Saved entries:
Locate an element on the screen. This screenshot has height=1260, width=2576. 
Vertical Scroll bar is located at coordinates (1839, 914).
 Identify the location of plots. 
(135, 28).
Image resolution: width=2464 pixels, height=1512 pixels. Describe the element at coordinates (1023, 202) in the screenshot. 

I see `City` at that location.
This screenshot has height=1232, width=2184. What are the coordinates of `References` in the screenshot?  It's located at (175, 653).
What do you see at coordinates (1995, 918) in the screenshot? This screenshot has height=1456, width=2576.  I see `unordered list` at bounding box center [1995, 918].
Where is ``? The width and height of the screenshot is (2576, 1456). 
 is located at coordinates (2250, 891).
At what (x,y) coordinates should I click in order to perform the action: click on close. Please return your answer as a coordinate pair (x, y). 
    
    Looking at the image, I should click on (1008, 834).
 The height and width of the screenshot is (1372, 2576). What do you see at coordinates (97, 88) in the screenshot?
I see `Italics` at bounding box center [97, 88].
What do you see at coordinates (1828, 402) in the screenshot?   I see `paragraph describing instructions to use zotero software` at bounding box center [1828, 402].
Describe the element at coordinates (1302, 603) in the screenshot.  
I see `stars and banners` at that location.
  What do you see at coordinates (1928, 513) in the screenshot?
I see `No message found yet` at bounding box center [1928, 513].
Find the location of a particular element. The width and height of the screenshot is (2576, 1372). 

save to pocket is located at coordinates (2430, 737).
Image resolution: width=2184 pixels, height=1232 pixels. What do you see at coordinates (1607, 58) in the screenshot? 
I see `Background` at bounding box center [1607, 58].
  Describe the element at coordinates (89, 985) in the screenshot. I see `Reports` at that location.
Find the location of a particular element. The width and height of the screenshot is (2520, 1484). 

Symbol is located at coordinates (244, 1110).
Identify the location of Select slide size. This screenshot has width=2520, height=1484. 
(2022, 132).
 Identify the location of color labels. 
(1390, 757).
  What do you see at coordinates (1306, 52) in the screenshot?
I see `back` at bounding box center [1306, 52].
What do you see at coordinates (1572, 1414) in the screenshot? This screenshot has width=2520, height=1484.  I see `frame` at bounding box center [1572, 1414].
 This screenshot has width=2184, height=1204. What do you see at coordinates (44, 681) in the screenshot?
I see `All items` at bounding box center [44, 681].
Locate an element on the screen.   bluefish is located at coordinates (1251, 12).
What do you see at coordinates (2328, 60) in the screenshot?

Task goal:
Lay out the items above as a JSON list of strings, one string for each line, and leave out any blank lines.

Solution for this exercise:
[
  "Locate an element on the screen. This screenshot has height=1260, width=2576. ",
  "Vertical Scroll bar is located at coordinates (1839, 914).",
  " Identify the location of plots. ",
  "(135, 28).",
  "Image resolution: width=2464 pixels, height=1512 pixels. Describe the element at coordinates (1023, 202) in the screenshot. ",
  "I see `City` at that location.",
  "This screenshot has height=1232, width=2184. What are the coordinates of `References` in the screenshot?  It's located at (175, 653).",
  "What do you see at coordinates (1995, 918) in the screenshot? This screenshot has height=1456, width=2576.  I see `unordered list` at bounding box center [1995, 918].",
  "Where is ``? The width and height of the screenshot is (2576, 1456). ",
  " is located at coordinates (2250, 891).",
  "At what (x,y) coordinates should I click in order to perform the action: click on close. Please return your answer as a coordinate pair (x, y). ",
  "    Looking at the image, I should click on (1008, 834).",
  " The height and width of the screenshot is (1372, 2576). What do you see at coordinates (97, 88) in the screenshot?",
  "I see `Italics` at bounding box center [97, 88].",
  "What do you see at coordinates (1828, 402) in the screenshot?   I see `paragraph describing instructions to use zotero software` at bounding box center [1828, 402].",
  "Describe the element at coordinates (1302, 603) in the screenshot.  ",
  "I see `stars and banners` at that location.",
  "  What do you see at coordinates (1928, 513) in the screenshot?",
  "I see `No message found yet` at bounding box center [1928, 513].",
  "Find the location of a particular element. The width and height of the screenshot is (2576, 1372). ",
  "save to pocket is located at coordinates (2430, 737).",
  "Image resolution: width=2184 pixels, height=1232 pixels. What do you see at coordinates (1607, 58) in the screenshot? ",
  "I see `Background` at bounding box center [1607, 58].",
  "  Describe the element at coordinates (89, 985) in the screenshot. I see `Reports` at that location.",
  "Find the location of a particular element. The width and height of the screenshot is (2520, 1484). ",
  "Symbol is located at coordinates (244, 1110).",
  "Identify the location of Select slide size. This screenshot has width=2520, height=1484. ",
  "(2022, 132).",
  " Identify the location of color labels. ",
  "(1390, 757).",
  "  What do you see at coordinates (1306, 52) in the screenshot?",
  "I see `back` at bounding box center [1306, 52].",
  "What do you see at coordinates (1572, 1414) in the screenshot? This screenshot has width=2520, height=1484.  I see `frame` at bounding box center [1572, 1414].",
  " This screenshot has width=2184, height=1204. What do you see at coordinates (44, 681) in the screenshot?",
  "I see `All items` at bounding box center [44, 681].",
  "Locate an element on the screen.   bluefish is located at coordinates (1251, 12).",
  "What do you see at coordinates (2328, 60) in the screenshot?"
]